Activity | Starting with the line that contains "Instruction: Launch VLC", repeat each line exactly through the final line of the listing. No picture should appear in the copy.
*** Begin section ***
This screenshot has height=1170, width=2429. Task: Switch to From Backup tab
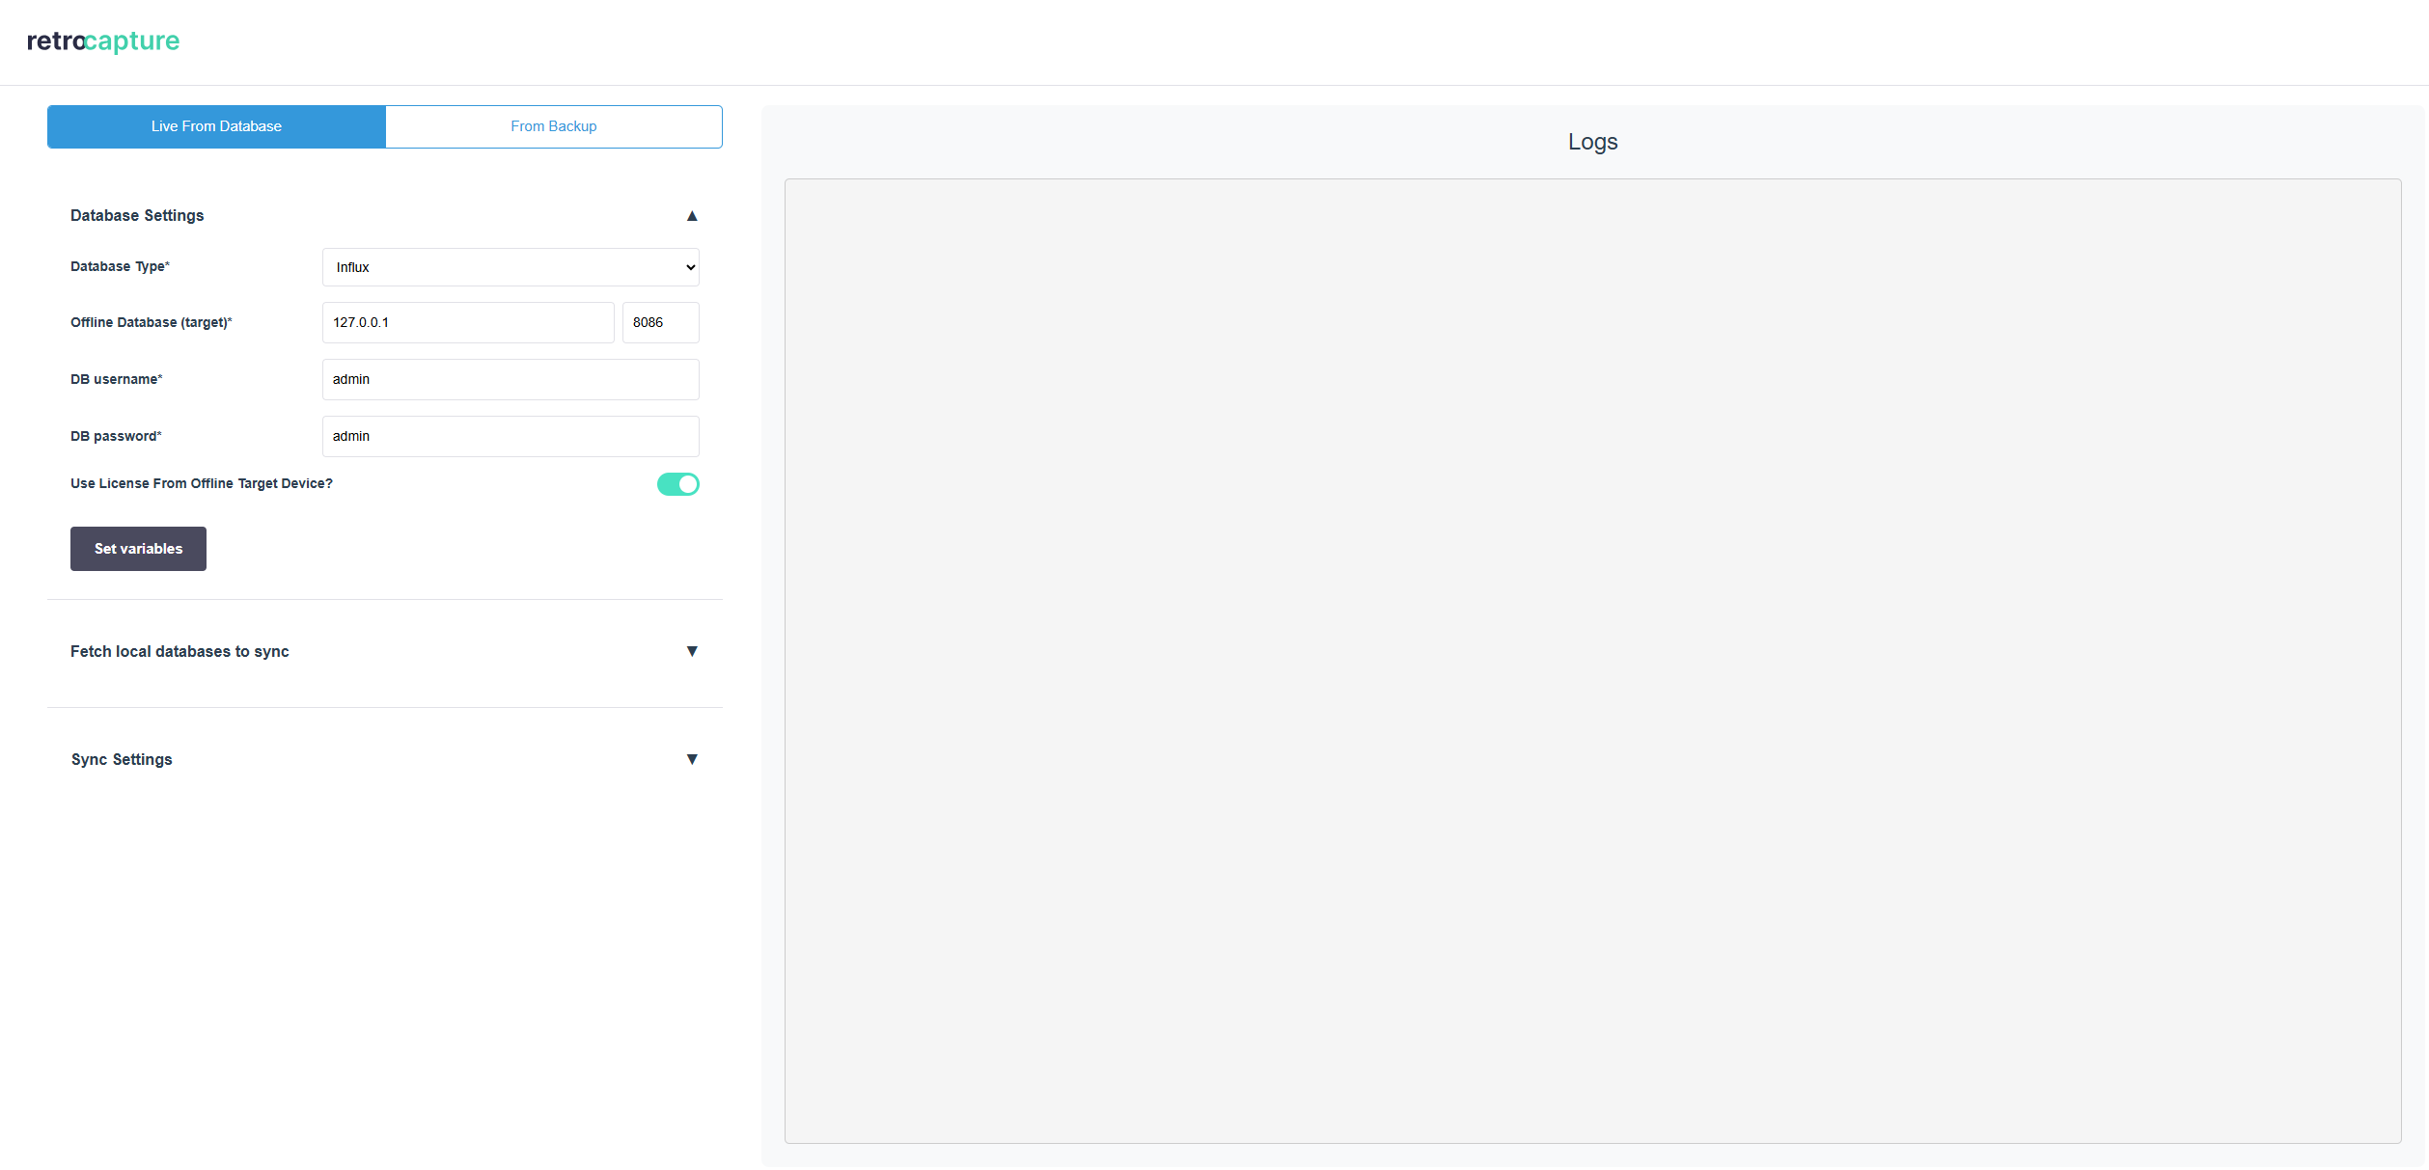[554, 126]
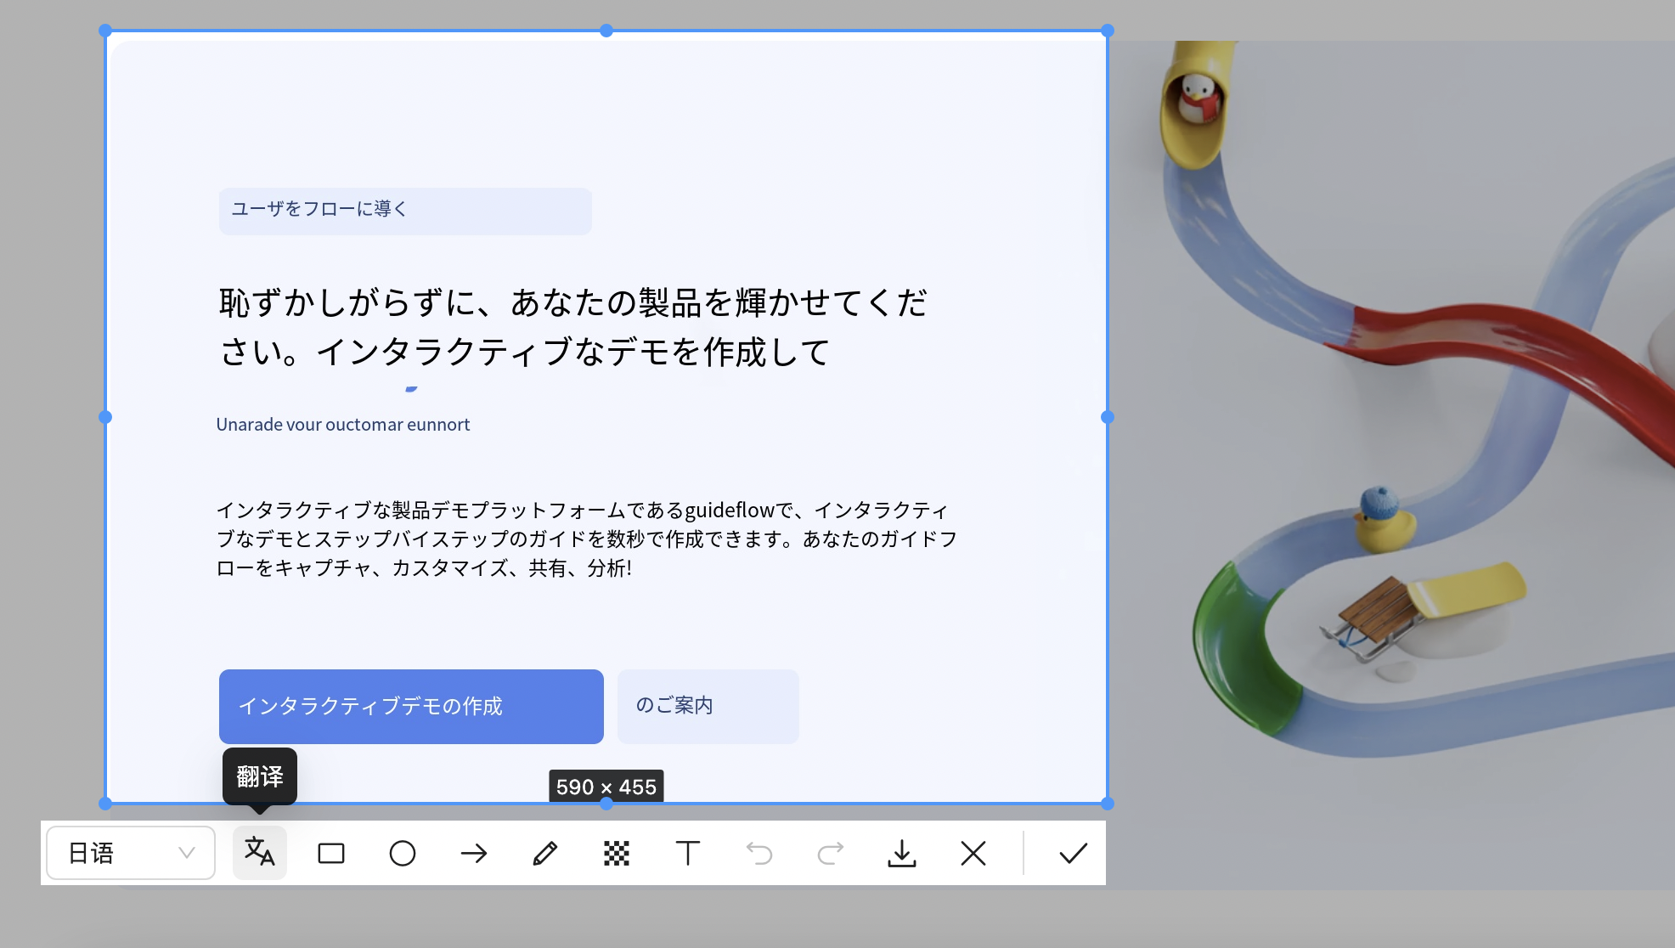Click the のご案内 button
This screenshot has height=948, width=1675.
708,706
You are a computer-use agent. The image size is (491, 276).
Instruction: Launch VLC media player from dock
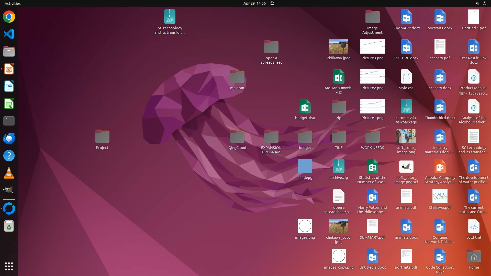(9, 173)

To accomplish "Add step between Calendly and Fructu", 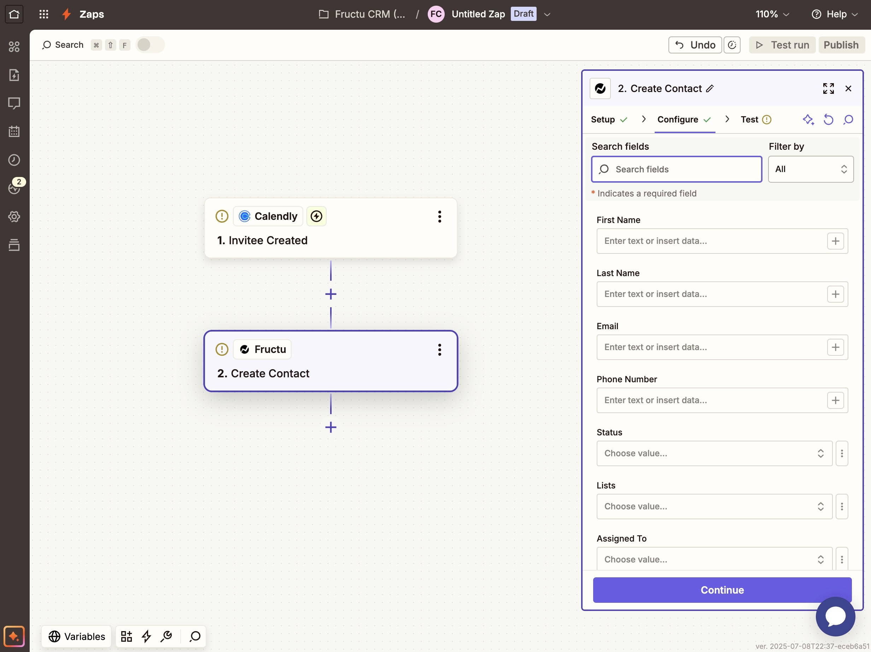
*** End section ***
Response |
Instruction: Launch VLC media player from dock
(9, 173)

To accomplish "Add step between Calendly and Fructu", 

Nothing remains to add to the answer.